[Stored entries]
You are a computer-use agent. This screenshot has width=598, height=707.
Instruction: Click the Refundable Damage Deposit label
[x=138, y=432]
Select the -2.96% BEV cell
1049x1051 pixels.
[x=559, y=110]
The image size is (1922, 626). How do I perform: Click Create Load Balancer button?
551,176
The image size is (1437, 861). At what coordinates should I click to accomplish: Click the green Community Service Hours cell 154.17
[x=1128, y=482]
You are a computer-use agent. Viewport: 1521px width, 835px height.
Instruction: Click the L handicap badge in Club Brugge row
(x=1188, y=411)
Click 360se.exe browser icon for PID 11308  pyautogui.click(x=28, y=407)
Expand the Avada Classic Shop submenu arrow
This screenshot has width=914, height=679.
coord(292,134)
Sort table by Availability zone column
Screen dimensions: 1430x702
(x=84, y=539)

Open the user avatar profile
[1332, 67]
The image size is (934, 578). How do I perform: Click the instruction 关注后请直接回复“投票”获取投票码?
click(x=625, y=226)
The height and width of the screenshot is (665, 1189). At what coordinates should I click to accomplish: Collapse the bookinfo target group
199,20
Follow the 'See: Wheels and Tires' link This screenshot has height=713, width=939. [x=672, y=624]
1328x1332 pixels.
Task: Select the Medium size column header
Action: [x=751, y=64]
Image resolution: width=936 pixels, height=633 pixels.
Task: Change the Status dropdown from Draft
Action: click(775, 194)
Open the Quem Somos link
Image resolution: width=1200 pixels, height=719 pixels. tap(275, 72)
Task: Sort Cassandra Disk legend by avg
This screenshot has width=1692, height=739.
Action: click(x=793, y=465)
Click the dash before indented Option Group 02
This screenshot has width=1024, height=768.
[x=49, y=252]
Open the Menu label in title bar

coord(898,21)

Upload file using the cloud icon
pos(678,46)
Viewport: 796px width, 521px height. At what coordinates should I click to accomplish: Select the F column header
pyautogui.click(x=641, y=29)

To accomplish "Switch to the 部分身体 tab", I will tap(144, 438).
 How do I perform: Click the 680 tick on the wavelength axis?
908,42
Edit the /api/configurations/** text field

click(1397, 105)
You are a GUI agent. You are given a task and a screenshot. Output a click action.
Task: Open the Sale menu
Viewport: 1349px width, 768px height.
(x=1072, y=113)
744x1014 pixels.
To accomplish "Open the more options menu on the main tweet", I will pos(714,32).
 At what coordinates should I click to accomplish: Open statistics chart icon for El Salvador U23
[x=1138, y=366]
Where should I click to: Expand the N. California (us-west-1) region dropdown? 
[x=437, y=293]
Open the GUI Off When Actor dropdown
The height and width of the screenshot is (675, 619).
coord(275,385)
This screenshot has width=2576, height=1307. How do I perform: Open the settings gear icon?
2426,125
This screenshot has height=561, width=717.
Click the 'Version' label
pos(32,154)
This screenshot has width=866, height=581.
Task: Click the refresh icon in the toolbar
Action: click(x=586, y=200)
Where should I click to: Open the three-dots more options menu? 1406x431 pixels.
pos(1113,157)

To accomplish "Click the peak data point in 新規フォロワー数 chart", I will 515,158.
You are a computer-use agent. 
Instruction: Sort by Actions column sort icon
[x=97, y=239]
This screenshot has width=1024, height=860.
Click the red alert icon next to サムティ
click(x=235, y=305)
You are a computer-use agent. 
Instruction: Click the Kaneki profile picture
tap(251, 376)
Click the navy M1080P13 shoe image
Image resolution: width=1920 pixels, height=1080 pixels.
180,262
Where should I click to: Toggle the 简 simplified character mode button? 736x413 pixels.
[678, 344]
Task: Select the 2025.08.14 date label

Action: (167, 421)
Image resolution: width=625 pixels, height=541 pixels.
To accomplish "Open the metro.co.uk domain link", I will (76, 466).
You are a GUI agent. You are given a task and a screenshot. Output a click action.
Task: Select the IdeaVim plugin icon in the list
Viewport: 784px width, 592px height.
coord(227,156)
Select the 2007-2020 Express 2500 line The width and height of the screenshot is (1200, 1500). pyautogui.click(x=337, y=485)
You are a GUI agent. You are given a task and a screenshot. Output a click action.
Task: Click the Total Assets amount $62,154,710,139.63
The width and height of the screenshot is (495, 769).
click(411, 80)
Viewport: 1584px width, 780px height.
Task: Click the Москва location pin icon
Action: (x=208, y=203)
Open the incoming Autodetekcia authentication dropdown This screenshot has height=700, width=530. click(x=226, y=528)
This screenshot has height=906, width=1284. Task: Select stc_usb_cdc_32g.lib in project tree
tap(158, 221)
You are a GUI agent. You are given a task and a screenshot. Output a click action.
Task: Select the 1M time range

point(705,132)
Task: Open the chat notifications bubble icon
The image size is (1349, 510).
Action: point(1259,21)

Your instructions
Transcribe all of the data above, keeping each line exactly as it stands.

Solved problem
You are a computer-use agent. This screenshot has width=598, height=707.
Instruction: Click the Refundable Damage Deposit label
[x=138, y=432]
Select the -2.96% BEV cell
1049x1051 pixels.
[x=559, y=110]
The image size is (1922, 626). How do I perform: Click Create Load Balancer button?
551,176
The image size is (1437, 861). At what coordinates should I click to accomplish: Click the green Community Service Hours cell 154.17
[x=1128, y=482]
You are a computer-use agent. Viewport: 1521px width, 835px height.
Instruction: Click the L handicap badge in Club Brugge row
(x=1188, y=411)
Click 360se.exe browser icon for PID 11308  pyautogui.click(x=28, y=407)
Expand the Avada Classic Shop submenu arrow
This screenshot has width=914, height=679.
coord(292,134)
Sort table by Availability zone column
Screen dimensions: 1430x702
(x=84, y=539)

Open the user avatar profile
[1332, 67]
The image size is (934, 578). How do I perform: Click the instruction 关注后请直接回复“投票”获取投票码?
click(x=625, y=226)
The height and width of the screenshot is (665, 1189). At what coordinates should I click to accomplish: Collapse the bookinfo target group
199,20
Follow the 'See: Wheels and Tires' link This screenshot has height=713, width=939. [x=672, y=624]
1328x1332 pixels.
Task: Select the Medium size column header
Action: [x=751, y=64]
Image resolution: width=936 pixels, height=633 pixels.
Task: Change the Status dropdown from Draft
Action: click(775, 194)
Open the Quem Somos link
Image resolution: width=1200 pixels, height=719 pixels. tap(275, 72)
Task: Sort Cassandra Disk legend by avg
This screenshot has width=1692, height=739.
Action: click(x=793, y=465)
Click the dash before indented Option Group 02
This screenshot has width=1024, height=768.
[x=49, y=252]
Open the Menu label in title bar

coord(898,21)

Upload file using the cloud icon
pos(678,46)
Viewport: 796px width, 521px height. At what coordinates should I click to accomplish: Select the F column header
pyautogui.click(x=641, y=29)

To accomplish "Switch to the 部分身体 tab", I will tap(144, 438).
 How do I perform: Click the 680 tick on the wavelength axis?
908,42
Edit the /api/configurations/** text field

click(1397, 105)
You are a GUI agent. You are given a task and a screenshot. Output a click action.
Task: Open the Sale menu
Viewport: 1349px width, 768px height.
(x=1072, y=113)
744x1014 pixels.
To accomplish "Open the more options menu on the main tweet", I will pos(714,32).
 At what coordinates should I click to accomplish: Open statistics chart icon for El Salvador U23
[x=1138, y=366]
Where should I click to: Expand the N. California (us-west-1) region dropdown? 
[x=437, y=293]
Open the GUI Off When Actor dropdown
The height and width of the screenshot is (675, 619).
coord(275,385)
This screenshot has width=2576, height=1307. How do I perform: Open the settings gear icon?
2426,125
This screenshot has height=561, width=717.
Click the 'Version' label
pos(32,154)
This screenshot has width=866, height=581.
Task: Click the refresh icon in the toolbar
Action: click(x=586, y=200)
Where should I click to: Open the three-dots more options menu? 1406x431 pixels.
pos(1113,157)

To accomplish "Click the peak data point in 新規フォロワー数 chart", I will 515,158.
You are a computer-use agent. 
Instruction: Sort by Actions column sort icon
[x=97, y=239]
This screenshot has width=1024, height=860.
Click the red alert icon next to サムティ
click(x=235, y=305)
You are a computer-use agent. 
Instruction: Click the Kaneki profile picture
tap(251, 376)
Click the navy M1080P13 shoe image
Image resolution: width=1920 pixels, height=1080 pixels.
180,262
Where should I click to: Toggle the 简 simplified character mode button? 736x413 pixels.
[678, 344]
Task: Select the 2025.08.14 date label

Action: (167, 421)
Image resolution: width=625 pixels, height=541 pixels.
To accomplish "Open the metro.co.uk domain link", I will (76, 466).
You are a GUI agent. You are given a task and a screenshot. Output a click action.
Task: Select the IdeaVim plugin icon in the list
Viewport: 784px width, 592px height.
coord(227,156)
Select the 2007-2020 Express 2500 line The width and height of the screenshot is (1200, 1500). pyautogui.click(x=337, y=485)
You are a GUI agent. You are given a task and a screenshot. Output a click action.
Task: Click the Total Assets amount $62,154,710,139.63
The width and height of the screenshot is (495, 769).
click(411, 80)
Viewport: 1584px width, 780px height.
Task: Click the Москва location pin icon
Action: (x=208, y=203)
Open the incoming Autodetekcia authentication dropdown This screenshot has height=700, width=530. click(x=226, y=528)
This screenshot has height=906, width=1284. Task: Select stc_usb_cdc_32g.lib in project tree
tap(158, 221)
You are a GUI agent. You are given a task and a screenshot. Output a click action.
Task: Select the 1M time range

point(705,132)
Task: Open the chat notifications bubble icon
The image size is (1349, 510).
Action: point(1259,21)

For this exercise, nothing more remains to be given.